# Roundup Ready Kentucky Bluegrass



## j4c11 (Apr 30, 2017)

Coming to a yard new you in a couple of years.

https://www.ecowatch.com/scotts-roundup-ready-gmo-grass-1915521468.html

But will it cut reel low?


----------



## social port (Jun 19, 2017)

I'd be happier if they could produce a bluegrass perfect for the transition zone :|

Also, I'm pretty sure that bermuda is also 'Roundup ready' -- no engineering necessary


----------



## stotea (Jul 31, 2017)

Where did you see that it's KBG? I've skimmed over this research before and it sounded like it's only fescue for now (maybe even only fine fescue).


----------



## j4c11 (Apr 30, 2017)

Well, you're right, this article doesn't mention KBG by name, but the picture shows KBG. Other articles specifically mention KBG.

https://www.inquisitr.com/1276578/scotts-miracle-gro-roundup-ready-bluegrass-wont-contaminate-because-the-gmos-pollen-is-heavier/


----------



## ABC123 (Jul 14, 2017)

Is it me or does the picture seem like some big leafs for kbg?


----------



## GrassFarmer (Sep 21, 2017)

thats what i thought it must be roundup ready crabgrass


----------



## ryeguy (Sep 28, 2017)

GrassFarmer said:


> thats what i thought it must be roundup ready crabgrass


Halloween isn't till tuesday, go easy with the spooky stuff.


----------



## stotea (Jul 31, 2017)

j4c11 said:


> Well, you're right, this article doesn't mention KBG by name, but the picture shows KBG. Other articles specifically mention KBG.
> 
> https://www.inquisitr.com/1276578/scotts-miracle-gro-roundup-ready-bluegrass-wont-contaminate-because-the-gmos-pollen-is-heavier/


Cool stuff.
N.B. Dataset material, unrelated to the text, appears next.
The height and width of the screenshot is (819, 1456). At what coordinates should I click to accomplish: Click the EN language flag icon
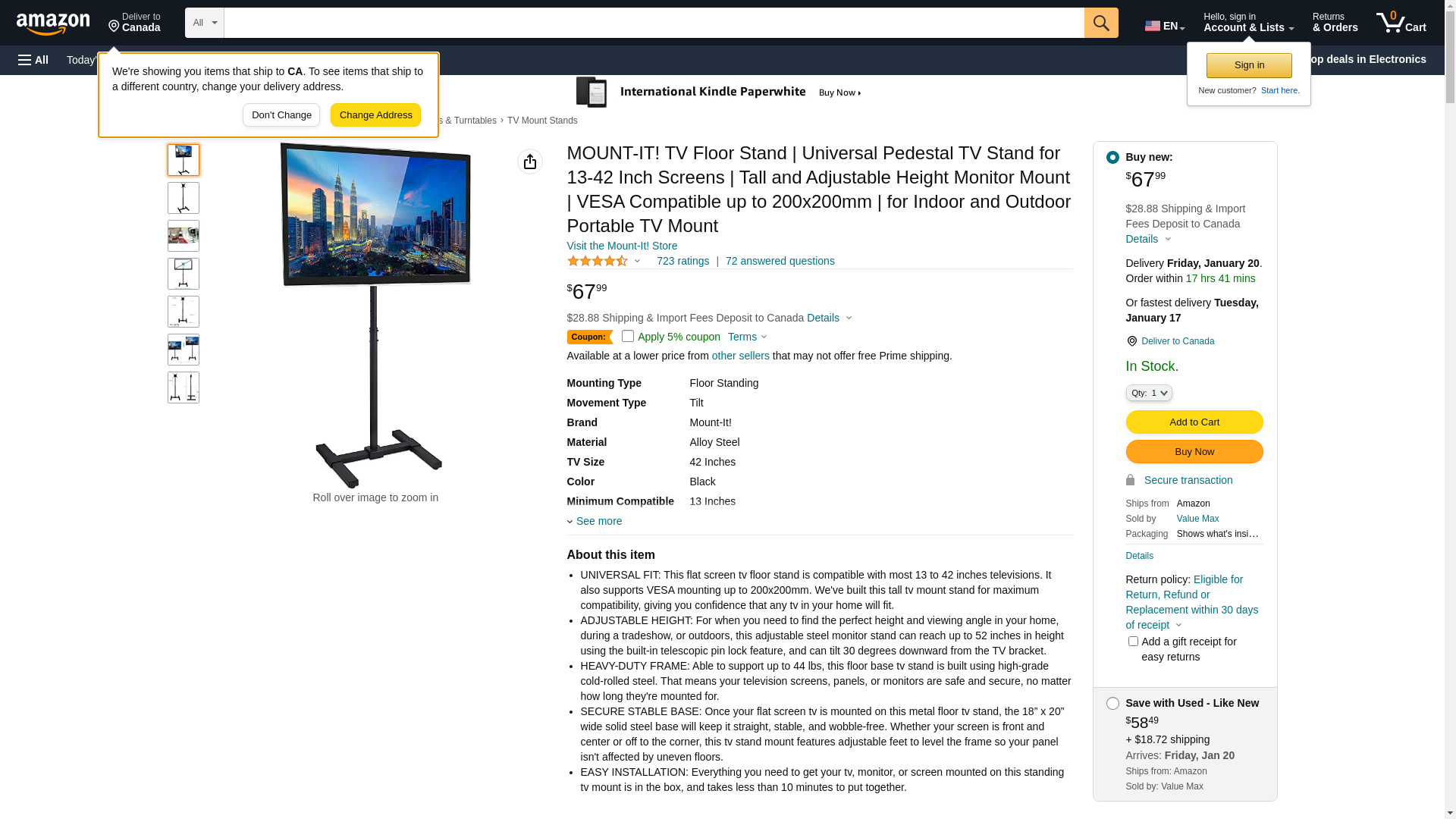point(1152,26)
Hopefully the varieties they develop are appealing in other ways as well (leaf width, color, etc.).


----------



## LawnNerd (Sep 2, 2017)

This actually scares me. Round up resistant tttf and kbg = no more renovations. Seriously, once you put that down, i hope you like it, because to kill it just got more expensive. 
Probably have to use celcious or over the top tenacity to kill it.


----------



## ABC123 (Jul 14, 2017)

LawnNerd said:


> This actually scares me. Round up resistant tttf and kbg = no more renovations. Seriously, once you put that down, i hope you like it, because to kill it just got more expensive.
> Probably have to use celcious or over the top tenacity to kill it.


Or off label certainty herbicide.


----------



## ryeguy (Sep 28, 2017)

LawnNerd said:


> This actually scares me. Round up resistant tttf and kbg = no more renovations. Seriously, once you put that down, i hope you like it, because to kill it just got more expensive.
> Probably have to use celcious or over the top tenacity to kill it.
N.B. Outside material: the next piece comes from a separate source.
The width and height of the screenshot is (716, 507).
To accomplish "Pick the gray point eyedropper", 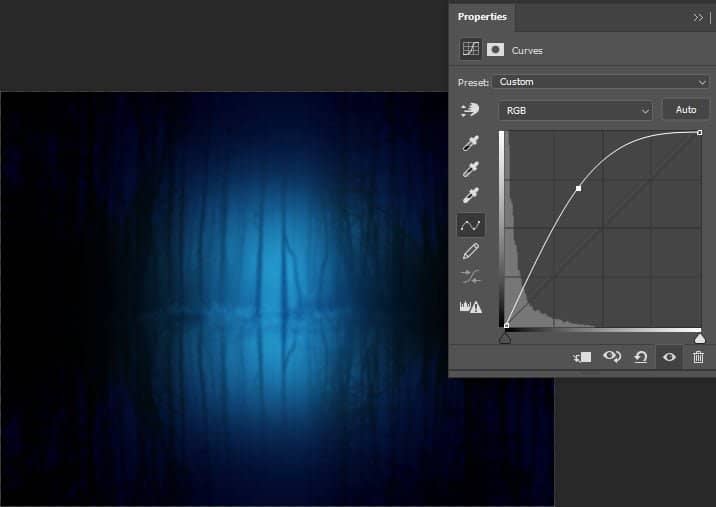I will coord(470,171).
roundup-resistant, not -proof. My understanding is the grass would just need a stronger app for it to take effect, not that it's immune.


----------



## j4c11 (Apr 30, 2017)

Fluazifop-b-butyl will kill both fescue and KBG. Don't ask me how I know


----------



## pennstater2005 (Jul 17, 2017)

Wouldn't it be nice though because you could spot spray your poa A and T along with all the other weeds in your yard without too much worry of killing the good grass?


----------



## j4c11 (Apr 30, 2017)

pennstater2005 said:


> Wouldn't it be nice though because you could spot spray your poa A and T along with all the other weeds in your yard without too much worry of killing the good grass?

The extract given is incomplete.